TO DO -> Of all the entries below, only the lines from the one with "Palermo Yemek Odasi (321, 1289)" up to and including the one with "[View | Puri Cendana Resort Bali] (828, 1412)" are to be duplicated exactly.

··· PROVIDED ENTRIES

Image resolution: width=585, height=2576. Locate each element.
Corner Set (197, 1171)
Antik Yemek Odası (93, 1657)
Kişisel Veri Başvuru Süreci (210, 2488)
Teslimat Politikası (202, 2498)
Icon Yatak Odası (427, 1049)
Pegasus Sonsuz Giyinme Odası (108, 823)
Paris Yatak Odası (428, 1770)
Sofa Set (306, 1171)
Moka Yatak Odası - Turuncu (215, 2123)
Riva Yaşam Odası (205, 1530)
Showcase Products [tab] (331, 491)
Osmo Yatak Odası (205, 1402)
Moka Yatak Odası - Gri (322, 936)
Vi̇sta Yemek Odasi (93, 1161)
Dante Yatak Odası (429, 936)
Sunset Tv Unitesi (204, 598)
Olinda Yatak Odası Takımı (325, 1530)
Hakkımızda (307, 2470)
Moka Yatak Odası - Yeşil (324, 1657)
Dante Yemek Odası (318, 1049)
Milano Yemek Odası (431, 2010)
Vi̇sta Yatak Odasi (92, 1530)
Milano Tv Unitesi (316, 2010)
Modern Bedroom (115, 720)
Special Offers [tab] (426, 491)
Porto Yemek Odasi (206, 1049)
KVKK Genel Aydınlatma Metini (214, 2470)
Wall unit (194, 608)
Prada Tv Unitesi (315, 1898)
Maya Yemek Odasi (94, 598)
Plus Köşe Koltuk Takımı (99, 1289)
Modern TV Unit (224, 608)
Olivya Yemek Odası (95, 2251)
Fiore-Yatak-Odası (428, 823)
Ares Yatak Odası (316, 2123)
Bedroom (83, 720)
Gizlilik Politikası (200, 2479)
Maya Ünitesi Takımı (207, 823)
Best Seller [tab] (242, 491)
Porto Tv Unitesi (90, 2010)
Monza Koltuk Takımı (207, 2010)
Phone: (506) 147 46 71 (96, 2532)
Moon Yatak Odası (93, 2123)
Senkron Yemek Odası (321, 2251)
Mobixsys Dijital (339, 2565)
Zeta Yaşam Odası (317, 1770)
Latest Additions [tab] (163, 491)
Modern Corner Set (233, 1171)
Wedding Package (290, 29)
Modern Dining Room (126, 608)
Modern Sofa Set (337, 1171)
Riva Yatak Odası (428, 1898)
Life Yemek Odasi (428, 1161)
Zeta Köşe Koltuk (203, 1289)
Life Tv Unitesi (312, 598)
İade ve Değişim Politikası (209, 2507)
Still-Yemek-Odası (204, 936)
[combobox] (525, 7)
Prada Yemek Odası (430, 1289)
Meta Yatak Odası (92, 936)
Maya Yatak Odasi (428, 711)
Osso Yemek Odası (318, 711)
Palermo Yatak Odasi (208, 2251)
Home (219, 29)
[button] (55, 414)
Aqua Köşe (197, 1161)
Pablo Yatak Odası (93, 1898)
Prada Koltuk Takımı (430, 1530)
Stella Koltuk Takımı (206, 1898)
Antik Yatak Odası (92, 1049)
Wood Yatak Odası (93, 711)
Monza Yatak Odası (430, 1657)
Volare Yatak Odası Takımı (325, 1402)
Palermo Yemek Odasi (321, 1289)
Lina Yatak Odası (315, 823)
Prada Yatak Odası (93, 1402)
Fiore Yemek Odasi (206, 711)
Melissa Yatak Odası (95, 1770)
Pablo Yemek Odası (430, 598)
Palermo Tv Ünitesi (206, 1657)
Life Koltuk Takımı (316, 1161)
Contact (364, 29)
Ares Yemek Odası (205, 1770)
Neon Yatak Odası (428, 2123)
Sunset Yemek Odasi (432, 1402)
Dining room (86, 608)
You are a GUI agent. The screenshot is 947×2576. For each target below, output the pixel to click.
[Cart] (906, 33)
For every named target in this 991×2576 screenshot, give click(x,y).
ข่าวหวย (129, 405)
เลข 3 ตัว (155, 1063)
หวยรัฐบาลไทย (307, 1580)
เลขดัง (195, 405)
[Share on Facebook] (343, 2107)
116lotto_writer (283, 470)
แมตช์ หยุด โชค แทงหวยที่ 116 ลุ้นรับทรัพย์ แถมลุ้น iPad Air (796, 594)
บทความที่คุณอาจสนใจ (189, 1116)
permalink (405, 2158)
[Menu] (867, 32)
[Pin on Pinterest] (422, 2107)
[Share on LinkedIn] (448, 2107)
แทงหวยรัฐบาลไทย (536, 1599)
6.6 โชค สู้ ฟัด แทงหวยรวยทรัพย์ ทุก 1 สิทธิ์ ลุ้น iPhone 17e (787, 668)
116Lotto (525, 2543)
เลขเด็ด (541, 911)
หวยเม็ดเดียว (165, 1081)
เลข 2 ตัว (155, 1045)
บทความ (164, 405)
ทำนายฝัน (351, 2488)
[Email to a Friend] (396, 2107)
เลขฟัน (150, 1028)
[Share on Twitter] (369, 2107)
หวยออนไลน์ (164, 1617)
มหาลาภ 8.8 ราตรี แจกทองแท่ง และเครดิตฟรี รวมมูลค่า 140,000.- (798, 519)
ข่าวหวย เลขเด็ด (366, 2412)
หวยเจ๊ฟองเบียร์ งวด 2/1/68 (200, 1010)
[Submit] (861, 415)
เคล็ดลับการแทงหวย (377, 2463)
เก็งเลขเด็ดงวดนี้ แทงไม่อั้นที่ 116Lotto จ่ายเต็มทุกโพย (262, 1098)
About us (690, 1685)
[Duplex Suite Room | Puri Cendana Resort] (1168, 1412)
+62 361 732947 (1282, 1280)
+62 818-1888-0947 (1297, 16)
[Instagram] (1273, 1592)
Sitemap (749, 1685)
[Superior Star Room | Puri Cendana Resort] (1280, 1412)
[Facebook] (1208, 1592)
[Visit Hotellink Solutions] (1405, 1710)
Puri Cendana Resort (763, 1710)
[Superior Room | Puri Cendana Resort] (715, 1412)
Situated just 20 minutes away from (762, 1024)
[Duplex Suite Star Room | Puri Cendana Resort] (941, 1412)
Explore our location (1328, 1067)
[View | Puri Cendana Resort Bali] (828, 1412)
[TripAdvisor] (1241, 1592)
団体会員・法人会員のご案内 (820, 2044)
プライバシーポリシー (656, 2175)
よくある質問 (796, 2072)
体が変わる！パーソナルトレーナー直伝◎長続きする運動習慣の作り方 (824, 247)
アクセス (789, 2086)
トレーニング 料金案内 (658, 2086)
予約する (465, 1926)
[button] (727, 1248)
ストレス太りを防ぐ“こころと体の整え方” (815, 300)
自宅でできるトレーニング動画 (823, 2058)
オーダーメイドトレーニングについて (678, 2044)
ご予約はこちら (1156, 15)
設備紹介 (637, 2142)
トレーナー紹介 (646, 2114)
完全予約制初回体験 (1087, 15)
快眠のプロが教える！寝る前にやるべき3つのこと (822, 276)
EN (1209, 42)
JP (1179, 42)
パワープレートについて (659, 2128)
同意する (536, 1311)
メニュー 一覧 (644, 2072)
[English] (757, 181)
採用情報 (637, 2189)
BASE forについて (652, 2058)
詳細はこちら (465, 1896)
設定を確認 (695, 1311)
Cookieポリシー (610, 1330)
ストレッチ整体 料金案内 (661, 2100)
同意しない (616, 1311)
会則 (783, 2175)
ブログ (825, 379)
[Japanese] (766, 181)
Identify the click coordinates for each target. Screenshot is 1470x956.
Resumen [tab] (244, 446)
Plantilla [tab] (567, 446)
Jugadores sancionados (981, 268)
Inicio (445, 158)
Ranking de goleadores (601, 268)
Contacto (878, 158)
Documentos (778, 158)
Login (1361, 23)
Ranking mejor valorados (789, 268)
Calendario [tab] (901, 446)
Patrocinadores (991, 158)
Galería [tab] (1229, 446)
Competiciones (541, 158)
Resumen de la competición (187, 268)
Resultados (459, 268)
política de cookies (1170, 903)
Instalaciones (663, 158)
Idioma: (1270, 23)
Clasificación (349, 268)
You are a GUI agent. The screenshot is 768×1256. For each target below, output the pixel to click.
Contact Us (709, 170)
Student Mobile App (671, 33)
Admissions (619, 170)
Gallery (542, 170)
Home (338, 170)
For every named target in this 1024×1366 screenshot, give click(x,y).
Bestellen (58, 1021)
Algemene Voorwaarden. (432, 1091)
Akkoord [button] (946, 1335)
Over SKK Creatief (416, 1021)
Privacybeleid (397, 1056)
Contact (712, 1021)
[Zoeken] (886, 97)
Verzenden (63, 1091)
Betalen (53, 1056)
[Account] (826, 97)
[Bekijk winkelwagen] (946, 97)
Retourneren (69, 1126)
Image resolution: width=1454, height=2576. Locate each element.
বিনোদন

······

THE ANSWER ->
Palermo Yemek Odasi (321, 1289)
Lina Yatak Odası (315, 823)
Prada Yatak Odası (93, 1402)
Fiore Yemek Odasi (206, 711)
Melissa Yatak Odası (95, 1770)
Pablo Yemek Odası (430, 598)
Palermo Tv Ünitesi (206, 1657)
Life Koltuk Takımı (316, 1161)
Contact (364, 29)
Ares Yemek Odası (205, 1770)
Neon Yatak Odası (428, 2123)
Sunset Yemek Odasi (432, 1402)
Dining room (86, 608)
You are a GUI agent. The screenshot is 947×2576. For each target below, output the pixel to click.
[Cart] (906, 33)
For every named target in this 991×2576 screenshot, give click(x,y).
ข่าวหวย (129, 405)
เลข 3 ตัว (155, 1063)
หวยรัฐบาลไทย (307, 1580)
เลขดัง (195, 405)
[Share on Facebook] (343, 2107)
116lotto_writer (283, 470)
แมตช์ หยุด โชค แทงหวยที่ 116 ลุ้นรับทรัพย์ แถมลุ้น iPad Air (796, 594)
บทความที่คุณอาจสนใจ (189, 1116)
permalink (405, 2158)
[Menu] (867, 32)
[Pin on Pinterest] (422, 2107)
[Share on LinkedIn] (448, 2107)
แทงหวยรัฐบาลไทย (536, 1599)
6.6 โชค สู้ ฟัด แทงหวยรวยทรัพย์ ทุก 1 สิทธิ์ ลุ้น iPhone 17e (787, 668)
116Lotto (525, 2543)
เลขเด็ด (541, 911)
หวยเม็ดเดียว (165, 1081)
เลข 2 ตัว (155, 1045)
บทความ (164, 405)
ทำนายฝัน (351, 2488)
[Email to a Friend] (396, 2107)
เลขฟัน (150, 1028)
[Share on Twitter] (369, 2107)
หวยออนไลน์ (164, 1617)
มหาลาภ 8.8 ราตรี แจกทองแท่ง และเครดิตฟรี รวมมูลค่า 140,000.- (798, 519)
ข่าวหวย เลขเด็ด (366, 2412)
หวยเจ๊ฟองเบียร์ งวด 2/1/68 (200, 1010)
[Submit] (861, 415)
เคล็ดลับการแทงหวย (377, 2463)
เก็งเลขเด็ดงวดนี้ แทงไม่อั้นที่ 116Lotto จ่ายเต็มทุกโพย (262, 1098)
About us (690, 1685)
[Duplex Suite Room | Puri Cendana Resort] (1168, 1412)
+62 361 732947 (1282, 1280)
+62 818-1888-0947 (1297, 16)
[Instagram] (1273, 1592)
Sitemap (749, 1685)
[Superior Star Room | Puri Cendana Resort] (1280, 1412)
[Facebook] (1208, 1592)
[Visit Hotellink Solutions] (1405, 1710)
Puri Cendana Resort (763, 1710)
[Superior Room | Puri Cendana Resort] (715, 1412)
Situated just 20 minutes away from (762, 1024)
[Duplex Suite Star Room | Puri Cendana Resort] (941, 1412)
Explore our location (1328, 1067)
[View | Puri Cendana Resort Bali] (828, 1412)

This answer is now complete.